CVE-2026-4601
Private Key Recovery via Missing Cryptographic Step in jsrsasign DSA
Publication date: 2026-03-23
Last updated on: 2026-04-29
Assigner: Snyk
Description
Description
CVSS Scores
EPSS Scores
| Probability: | |
| Percentile: |
Meta Information
Affected Vendors & Products
| Vendor | Product | Version / Range |
|---|---|---|
| jsrsasign_project | jsrsasign | to 11.1.1 (exc) |
Helpful Resources
Exploitability
| CWE ID | Description |
|---|---|
| CWE-325 | The product does not implement a required step in a cryptographic algorithm, resulting in weaker encryption than advertised by the algorithm. |
Attack-Flow Graph
AI Powered Q&A
How can this vulnerability be detected on my network or system? Can you suggest some commands?
This vulnerability can be detected by analyzing signatures generated by the jsrsasign library, specifically checking if the DSA signature components r or s are zero. Signatures with r=0 or s=0 are invalid and indicate the vulnerable behavior.
Since the vulnerability arises in the function KJUR.crypto.DSA.signWithMessageHash, you can detect it by capturing and inspecting DSA signatures produced by this library in your environment.
There are no direct network scanning commands provided in the resources, but you can use cryptographic inspection tools or scripts to parse signatures and verify if any have r=0 or s=0.
For example, you could write a script to extract DSA signatures from your system or network traffic and check the signature components. If you find any signatures where r or s equals zero, it indicates the presence of the vulnerable jsrsasign versions.
Can you explain this vulnerability to me?
CVE-2026-4601 is a vulnerability in the jsrsasign JavaScript cryptographic library affecting versions before 11.1.1. It concerns the DSA (Digital Signature Algorithm) signing implementation, specifically the function signWithMessageHash. The issue arises because the library can produce signatures where either of the signature components, r or s, is zero. According to cryptographic standards (FIPS 186-4), if r or s equals zero, the signing process must retry with a new ephemeral key k. However, jsrsasign did not perform this retry and emitted invalid signatures with zero values.
This flaw allows an attacker to recover the private key by exploiting signatures where s = 0. The attacker can solve for the private key x using the formula x = -H(m) * r^-1 mod q, where H(m) is the message hash and q is a DSA parameter. Although the probability of s being zero naturally is very low, the lack of retry enables forced exploitation.
The vulnerability is classified as a missing cryptographic step (CWE-325) and violates the FIPS 186-4 standard. The fix involves adding a retry loop in the signing function to regenerate the ephemeral key k and recompute r and s until both are non-zero, ensuring valid signatures.
How can this vulnerability impact me? :
This vulnerability can have a critical impact on the security of applications using the vulnerable jsrsasign library for DSA signatures. An attacker can remotely exploit the flaw without any privileges or user interaction to recover the private key used for signing.
With the private key compromised, the attacker can forge valid digital signatures, undermining the confidentiality and integrity of signed data or communications. This can lead to unauthorized actions, data tampering, or impersonation of trusted entities.
The vulnerability has a high severity rating (CVSS around 8.7 to 9.4), reflecting its significant impact on confidentiality and integrity, though it does not affect availability.
To mitigate this risk, users must upgrade jsrsasign to version 11.1.1 or later, where the signing process correctly retries to avoid zero-valued signature components.
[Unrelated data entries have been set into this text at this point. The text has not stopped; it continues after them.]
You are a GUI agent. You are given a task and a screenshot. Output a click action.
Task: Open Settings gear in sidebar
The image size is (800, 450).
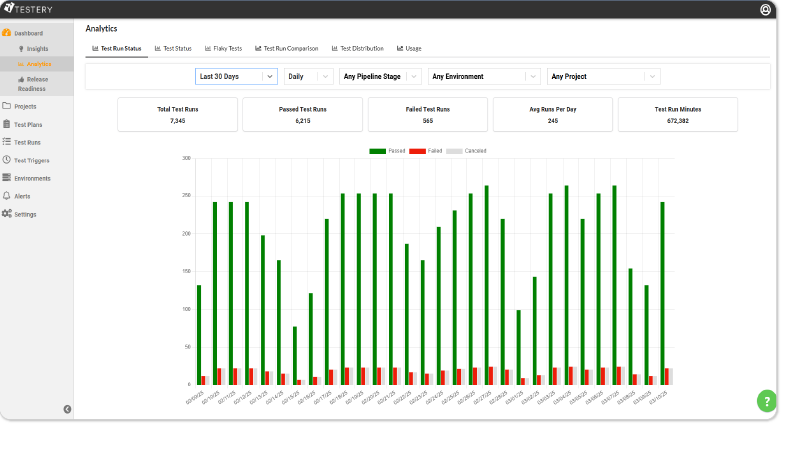pyautogui.click(x=25, y=214)
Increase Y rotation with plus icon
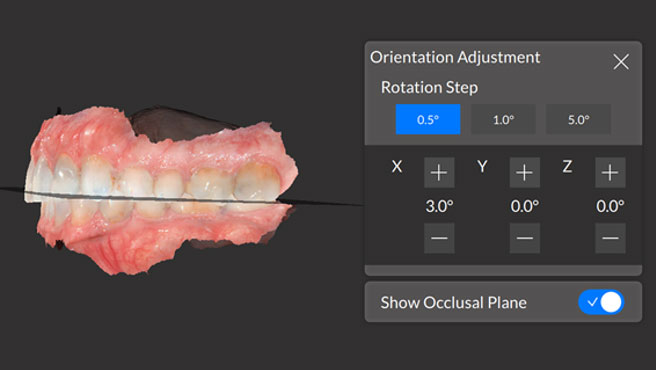 (x=525, y=172)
How does this vulnerability affect compliance with common standards and regulations (like GDPR, HIPAA)?:
I don't know
What immediate steps should I take to mitigate this vulnerability?
The immediate and recommended mitigation step is to upgrade the jsrsasign library to version 11.1.1 or later, where the vulnerability has been fixed.
The fix involves adding a retry loop in the signature generation process that ensures the signature components r and s are never zero, complying with the FIPS 186-4 standard.
If upgrading is not immediately possible, consider auditing and blocking signatures with zero components, as these indicate invalid and vulnerable signatures.